* **Texto del ejercicio**
Y, como se explica en la magnífica exposición “Rojo mexicano”, que se presenta en el Palacio de Bellas Artes desde el pasado 10 de noviembre, de los tintoreros la fiebre por el tinte de grana pasó a los pintores, que la buscaron primero para reproducir lo más fielmente posible los ropajes de los personajes nobles y poderosos que retrataban, y después como un pigmento único que enriqueció su paleta.

La exposición, que es una delicia, va desde la química del colorante y la biología de la cochinilla (el insecto produce ácido carmínico, molécula útil para repeler a sus depredadores; pero la cochinilla misma no es roja, porque el colorante sólo se produce al mezclar el ácido carmínico con alumbre para producir su sal de aluminio, que es la que tiene un intenso color rojo), pasando por la historia de su cultivo, en tiempos prehispánicos y durante la Colonia (hay unos apuntes maravillosos del gran divulgador científico virreinal José Antonio Alzate sobre el cultivo de la cochinilla), a sus usos en la industria del vestido y la pintura en diversos periodos, y hasta sus aplicaciones actuales en la industria alimentaria.

* **Datos mostrados**
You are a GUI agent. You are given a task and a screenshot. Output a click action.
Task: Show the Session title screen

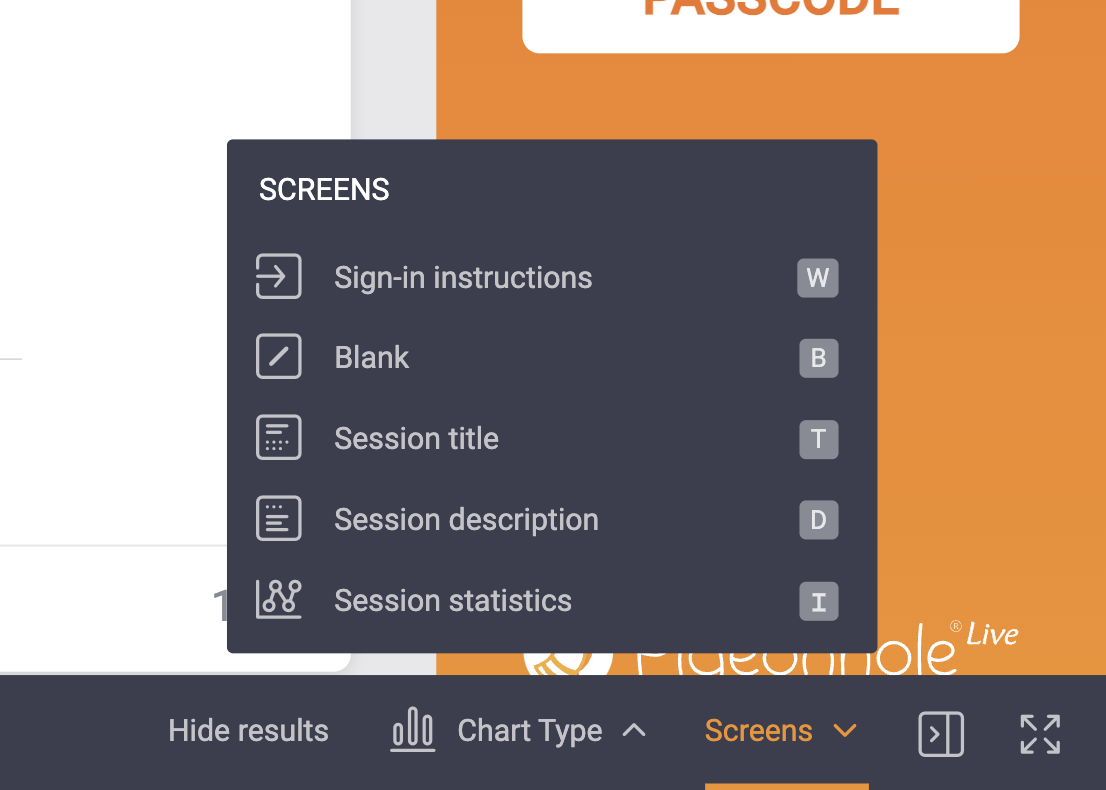[x=416, y=438]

* **Partes del ejercicio**
A. Traduce al inglés esta oración del texto sobre la exposición «Rojo mexicano»: «Y, como se explica en la magnífica exposición “Rojo mexicano”, que se presenta en el Palacio de Bellas Artes desde el pasado 10 de noviembre, de los tintoreros la fiebre por el tinte de grana pasó a los pintores, que la buscaron primero para reproducir lo más fielmente posible los ropajes de los personajes nobles y poderosos que retrataban, y después como un pigmento único que enriqueció su paleta.»
B. Copia palabra por palabra el fragmento del texto sobre la exposición «Rojo mexicano» que va desde “Y, como se explica” hasta “enriqueció su paleta.”.

* **Respuestas**
A. And, as explained in the magnificent exhibition "Rojo mexicano," which has been on display at the Palacio de Bellas Artes since this past November 10, the fever for grana dye passed from the dyers to the painters, who sought it first to reproduce as faithfully as possible the garments of the noble and powerful figures they portrayed, and later as a unique pigment that enriched their palette.

B.
Y, como se explica en la magnífica exposición “Rojo mexicano”, que se presenta en el Palacio de Bellas Artes desde el pasado 10 de noviembre, de los tintoreros la fiebre por el tinte de grana pasó a los pintores, que la buscaron primero para reproducir lo más fielmente posible los ropajes de los personajes nobles y poderosos que retrataban, y después como un pigmento único que enriqueció su paleta.